Stage 7: BlindFold Zero-Knowledge (Optional)

Input: All sumcheck proofs from previous stages Process (only in ZK mode):
  1. Build VerifierR1CS encoding all sumcheck verification checks
  2. Construct witness assignment from sumcheck round polynomials
  3. Nova folding:
    • Fold real R1CS instance with random satisfying instance
    • Hides witness values via randomization
  4. Spartan proof over folded R1CS:
    • Outer sumcheck proves relaxed R1CS satisfaction
    • Inner sumcheck reduces to single witness evaluation
  5. Hyrax-style openings:
    • Prove W(ry) and E(rx) against folded row commitments
Output: BlindFoldProof (replaces cleartext opening claims) Why BlindFold?

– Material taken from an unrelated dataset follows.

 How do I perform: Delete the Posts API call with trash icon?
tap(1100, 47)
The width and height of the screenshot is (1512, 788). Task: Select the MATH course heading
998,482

Standard mode reveals sumcheck round polynomials, leaking witness information. BlindFold proves the verifier would accept without revealing these values.

Data Flow

Key Invariants

Polynomial Consistency

All parties must agree on polynomial encodings:
  • Trace index i maps to evaluation point (binary representation of i)
  • Multilinear extension is unique for a given basis
  • Commitment bindings are deterministic

Sumcheck Claim Synchronization

Every sumcheck instance must maintain synchronized claim computation and constraints:
  • input_claim() - Computes claim value from openings
  • input_claim_constraint() - Encodes same formula for BlindFold R1CS
  • output_claim_constraint() - Encodes output claim check
Mismatch between these causes BlindFold R1CS unsatisfiability.

Transcript Consistency

Prover and verifier must maintain identical Fiat-Shamir transcript state:
  • Same message ordering
  • Same challenge derivation
  • In ZK mode: Opening claims excluded from transcript

Performance Characteristics

Hot Paths

Proving time is dominated by:
  1. Sumcheck inner loop (60-70% of time)
    • Polynomial bind operations
    • Evaluation at random points
    • Equality polynomial evaluation
  2. Polynomial commitments (20-30% of time)
    • Multi-scalar multiplication
    • Dory tier aggregation
  3. Memory checking (5-10% of time)
    • RAM/register read-write verification

Scaling

ComponentProver TimeProof SizeVerifier Time
Trace executionO(T)--
CommitmentsO(T)O(log T)O(log T)
SumcheckO(T log T)O(log² T)O(log² T)
Opening proofsO(N log T)O(N log T)O(N log T)
BlindFoldO(S²)O(S log S)O(S log S)
Where:
  • T = trace length (number of cycles)
  • N = number of distinct polynomials
  • S = number of sumcheck rounds (≈ log T per instance)

Memory Usage

Memory optimization strategies:
  • CompactPolynomial: Store small integers instead of field elements
  • SharedRaPolynomials: Share equality tables across multiple polynomials
  • Streaming commitment: Process chunks without materializing full dense polynomial
  • Lazy materialization: RaPolynomial computes values on-demand

Feature Flags

Feature Hierarchy

host ⊃ prover ⊃ minimal
  • minimal: Core types, verifier only
  • prover: Adds proving capability
  • host: Adds ELF compilation, trace analysis (requires standard library)
  • zk: Enable BlindFold zero-knowledge mode
  • allocative: Memory profiling via allocative crate
  • monitor: CPU/memory monitoring during profiling

Compilation Modes

# Standard mode (faster, reveals witness)
cargo build --features host

# ZK mode (slower, hides witness)
cargo build --features host,zk
Both modes must pass all tests for a valid implementation.